◆ What is needed
Render the rows from the start of the data through the line containing "will click(282, 96).", inclusive, as a Markdown table with columns No. and Line. Skip any blank lines.

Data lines
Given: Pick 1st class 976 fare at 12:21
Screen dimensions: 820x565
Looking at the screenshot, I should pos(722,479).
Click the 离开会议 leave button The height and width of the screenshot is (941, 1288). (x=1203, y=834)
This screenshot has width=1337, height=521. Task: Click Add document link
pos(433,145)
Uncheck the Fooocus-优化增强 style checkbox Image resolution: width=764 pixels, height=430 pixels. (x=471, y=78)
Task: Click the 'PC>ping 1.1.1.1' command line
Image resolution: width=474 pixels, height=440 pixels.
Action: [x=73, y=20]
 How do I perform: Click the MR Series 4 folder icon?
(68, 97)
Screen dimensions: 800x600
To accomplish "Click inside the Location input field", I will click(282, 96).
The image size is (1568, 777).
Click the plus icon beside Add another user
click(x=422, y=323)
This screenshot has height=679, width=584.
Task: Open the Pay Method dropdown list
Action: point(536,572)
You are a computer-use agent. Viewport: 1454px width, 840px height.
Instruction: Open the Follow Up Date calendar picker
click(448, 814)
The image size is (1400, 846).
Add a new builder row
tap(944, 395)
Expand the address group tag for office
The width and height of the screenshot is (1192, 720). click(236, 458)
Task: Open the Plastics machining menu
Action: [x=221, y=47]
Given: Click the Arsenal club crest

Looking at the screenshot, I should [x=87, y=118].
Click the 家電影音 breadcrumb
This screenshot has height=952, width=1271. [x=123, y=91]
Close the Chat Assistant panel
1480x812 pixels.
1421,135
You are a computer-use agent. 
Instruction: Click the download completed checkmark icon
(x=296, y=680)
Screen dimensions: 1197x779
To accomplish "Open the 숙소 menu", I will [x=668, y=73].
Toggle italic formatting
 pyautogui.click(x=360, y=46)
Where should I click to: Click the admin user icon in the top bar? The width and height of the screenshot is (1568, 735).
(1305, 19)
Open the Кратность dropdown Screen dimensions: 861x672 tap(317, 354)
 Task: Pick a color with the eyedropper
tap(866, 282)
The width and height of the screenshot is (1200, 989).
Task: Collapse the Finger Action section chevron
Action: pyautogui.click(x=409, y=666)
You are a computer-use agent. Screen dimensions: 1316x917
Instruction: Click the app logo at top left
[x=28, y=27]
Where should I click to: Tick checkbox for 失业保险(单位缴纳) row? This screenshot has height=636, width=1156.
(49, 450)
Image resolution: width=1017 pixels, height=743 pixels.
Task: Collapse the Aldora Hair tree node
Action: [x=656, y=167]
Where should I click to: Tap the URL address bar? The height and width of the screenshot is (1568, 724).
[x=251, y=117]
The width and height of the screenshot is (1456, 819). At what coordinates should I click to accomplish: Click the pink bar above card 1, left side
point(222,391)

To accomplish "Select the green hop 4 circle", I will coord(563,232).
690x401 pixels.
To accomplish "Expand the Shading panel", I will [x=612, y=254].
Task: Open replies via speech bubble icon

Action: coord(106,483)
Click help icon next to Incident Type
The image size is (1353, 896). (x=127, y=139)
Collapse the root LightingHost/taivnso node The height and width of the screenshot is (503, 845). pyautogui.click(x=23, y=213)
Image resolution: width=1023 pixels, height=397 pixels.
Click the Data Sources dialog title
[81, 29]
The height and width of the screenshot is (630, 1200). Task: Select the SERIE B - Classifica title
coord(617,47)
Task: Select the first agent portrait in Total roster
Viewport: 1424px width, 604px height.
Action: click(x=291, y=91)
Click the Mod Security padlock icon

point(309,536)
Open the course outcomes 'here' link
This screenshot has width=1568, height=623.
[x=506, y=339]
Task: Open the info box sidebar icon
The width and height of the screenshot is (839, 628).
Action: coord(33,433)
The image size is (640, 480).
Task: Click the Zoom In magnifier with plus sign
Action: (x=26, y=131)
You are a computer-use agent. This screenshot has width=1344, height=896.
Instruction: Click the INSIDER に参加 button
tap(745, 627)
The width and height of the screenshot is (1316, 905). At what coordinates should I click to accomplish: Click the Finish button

◆ Reply
| No. | Line |
|---|---|
| 1 | Given: Pick 1st class 976 fare at 12:21 |
| 2 | Screen dimensions: 820x565 |
| 3 | Looking at the screenshot, I should pos(722,479). |
| 4 | Click the 离开会议 leave button The height and width of the screenshot is (941, 1288). (x=1203, y=834) |
| 5 | This screenshot has width=1337, height=521. Task: Click Add document link |
| 6 | pos(433,145) |
| 7 | Uncheck the Fooocus-优化增强 style checkbox Image resolution: width=764 pixels, height=430 pixels. (x=471, y=78) |
| 8 | Task: Click the 'PC>ping 1.1.1.1' command line |
| 9 | Image resolution: width=474 pixels, height=440 pixels. |
| 10 | Action: [x=73, y=20] |
| 11 |  How do I perform: Click the MR Series 4 folder icon? |
| 12 | (68, 97) |
| 13 | Screen dimensions: 800x600 |
| 14 | To accomplish "Click inside the Location input field", I will click(282, 96). |